Other thread usages will require a direct getpid syscall, such as
cancellation/setxid signal, thread cancellation, thread fail path (at
create_thread), and thread signal (pthread_kill and pthread_sigqueue).
However these are hardly usual hotspots and I think adding a syscall is
justifiable.

It also simplifies both the clone and vfork arch-specific implementation.
And by review each fork implementation there are some discrepancies that
this patch also solves:

  - microblaze clone/vfork does not set/reset the pid/tid field
  - hppa uses the default vfork implementation that fallback to fork.
    Since vfork is deprecated I do not think we should bother with it.
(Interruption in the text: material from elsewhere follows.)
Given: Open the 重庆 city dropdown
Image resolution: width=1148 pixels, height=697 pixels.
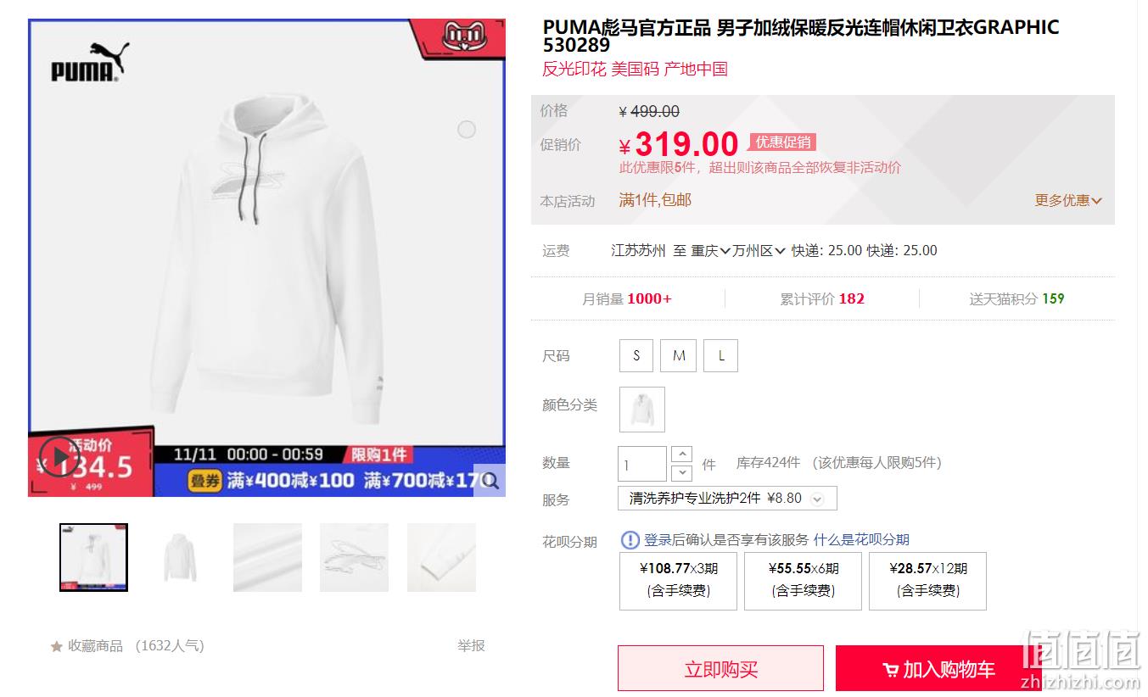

The patch also removes the TID caching in clone. My understanding for
such semantic is try provide some pthread usage after a user program
issue clone directly (as done by thread creation with CLONE_PARENT_SETTID
and pthread tid member).  However, as stated before in multiple discussions
threads, GLIBC provides clone syscalls without further supporting all this
semantics.

I ran a full make check on x86_64, x32, i686, armhf, aarch64, and powerpc64le.
For sparc32, sparc64, and mips I ran the basic fork and vfork tests from
posix/ folder (on a qemu system).  So it would require further testing
on alpha, hppa, ia64, m68k, nios2, s390, sh, and tile (I excluded microblaze
because it is already implementing the patch semantic regarding clone/vfork).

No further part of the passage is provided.